*PASSAGE SHOWN*:
□ □ □ □ □ □ □

How Sign Language Interpreters Prepare For Festival Performances

Dave Mead

How Sign Language Interpreters Prepare For Festival Performances

Dave Mead

Ever since American Sign Language interpreter Amber Galloway Gallego went viral after signing Kendrick Lamar’s Lollapalooza set in 2013, more attention has been paid to ASL interpreters at festivals. But Brooke Chambers, the ASL program manager for C3 Presents (the promoter behind Lollapalooza and the Austin City Limits Music Festival), asserts, “Really, we’ve been there all along.” Ahead of Lolla in August, Chambers — who graduated with a degree in deaf studies from the University of Texas at Austin — offers insight on the training and research her team does and how the popularity of hip-hop headliners has posed a new challenge.

Assembling the team: “Signing music is a niche skill. There’s an application to submit details about work experience and a video submission. I take that video and send it to a panel of evaluators that is typically made up of six to eight people — deaf people, working interpreters, and also interpreter-training professors — for feedback. I decide who and how the team will work. There’s everything from an intern level that works only a couple of shows to maximum nationally certified, highly experienced veterans who can handle potentially four shows a day.”

Amber Galloway Gallego and Wiz Khalifa
CREDIT: Randy Holms/ABC/Getty

Giving assignments: “We determine what shows get interpreted based on patron requests [submitted online] — we’ve always done headliners unless it’s a DJ who doesn’t have words — and after, we fill in blanks to provide as much coverage as possible. I take those shows that are going to be interpreted and [tell my team], ‘Rank them from one to 10.’ I base [assignments] on interpreters’ requests; usually that means they’re connected to the music. I have people who are skilled in hip-hop, so they, by default, will be on that [show]. I do wish more people were more skilled in hip-hop and rap, but it is one of the hardest because obviously there is a cadence, a rhythm, and it’s very fast.”

□ □ □ □ □ □ □

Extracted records
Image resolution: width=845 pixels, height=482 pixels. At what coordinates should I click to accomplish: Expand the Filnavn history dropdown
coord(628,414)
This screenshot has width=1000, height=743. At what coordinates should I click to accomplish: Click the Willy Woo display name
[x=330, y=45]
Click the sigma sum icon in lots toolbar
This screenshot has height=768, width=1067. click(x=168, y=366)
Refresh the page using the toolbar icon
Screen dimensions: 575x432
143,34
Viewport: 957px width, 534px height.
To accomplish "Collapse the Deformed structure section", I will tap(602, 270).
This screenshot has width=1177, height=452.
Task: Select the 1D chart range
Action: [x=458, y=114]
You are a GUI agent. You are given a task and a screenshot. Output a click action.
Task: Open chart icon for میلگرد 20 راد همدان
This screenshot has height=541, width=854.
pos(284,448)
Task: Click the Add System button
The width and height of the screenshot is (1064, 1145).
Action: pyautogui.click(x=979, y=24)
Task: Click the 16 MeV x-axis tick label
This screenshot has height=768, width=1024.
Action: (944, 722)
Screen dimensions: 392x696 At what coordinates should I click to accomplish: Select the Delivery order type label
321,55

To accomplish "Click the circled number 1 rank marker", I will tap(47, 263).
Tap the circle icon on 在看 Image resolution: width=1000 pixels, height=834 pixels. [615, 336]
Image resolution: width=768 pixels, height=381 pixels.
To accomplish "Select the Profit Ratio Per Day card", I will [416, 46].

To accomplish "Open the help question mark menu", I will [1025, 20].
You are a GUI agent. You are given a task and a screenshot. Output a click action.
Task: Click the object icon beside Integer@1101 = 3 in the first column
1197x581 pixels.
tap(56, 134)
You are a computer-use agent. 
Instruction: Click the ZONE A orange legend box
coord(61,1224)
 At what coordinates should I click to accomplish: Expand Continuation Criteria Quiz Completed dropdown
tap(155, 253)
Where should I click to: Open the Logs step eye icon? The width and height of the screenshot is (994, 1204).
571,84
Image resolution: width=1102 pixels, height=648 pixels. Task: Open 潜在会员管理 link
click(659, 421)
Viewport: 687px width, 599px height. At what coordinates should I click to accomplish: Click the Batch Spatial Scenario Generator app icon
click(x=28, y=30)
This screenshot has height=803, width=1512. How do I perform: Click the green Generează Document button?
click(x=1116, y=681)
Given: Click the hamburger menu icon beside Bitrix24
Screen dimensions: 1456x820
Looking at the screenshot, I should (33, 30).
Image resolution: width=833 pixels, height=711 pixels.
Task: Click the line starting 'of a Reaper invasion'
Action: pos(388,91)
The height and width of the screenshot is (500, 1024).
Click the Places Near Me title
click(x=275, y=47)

□ □ □ □ □ □ □

*EXERCISE INSTRUCTIONS*:
1 > Answer these questions from the article on festival sign language interpreters.
(a) Whose Lollapalooza set did Amber Galloway Gallego sign in 2013?
(b) How many people typically sit on the panel of evaluators?
(c) Which kind of headliner does the team not interpret?
2 > Continue the article on festival sign language interpreters from the point where it stops.
These records are separate material with no connection to the article.

*EXERCISE ANSWERS*:
1 >
(a) Kendrick Lamar's
(b) Six to eight
(c) A DJ who doesn't have words

2 >
Preparing the show: “My team researches the last year of an artist’s setlist and does a probability equation that says how often a song has been played in the last year to determine a pseudo setlist. There are other interpreters I’ve come across that do a more spontaneous interpretation, but I think some practice always makes [for] better work — especially with hip-hop. Even some of the old rock material is harder. After they decide who’s going to do what songs, they watch interviews of the artist to facilitate the [intended] communication [so they don’t deliver their own] interpretation.”

Balancing the workload: “I used to call Lollapalooza ‘my beautiful beast’ … We don’t interpret every single act. We average eight to 10 shows per day. This work is so grueling that after a certain number of acts, the quality of work can degrade. I don’t let [interpreters] do more than four shows. [Now that Lollapalooza] is four days [Aug. 2-5], we average 30 shows [total]. My focus has been providing the highest-quality interpreter services that focus on the deaf-patron experience. If I get one deaf patron smiling, then my job is done.”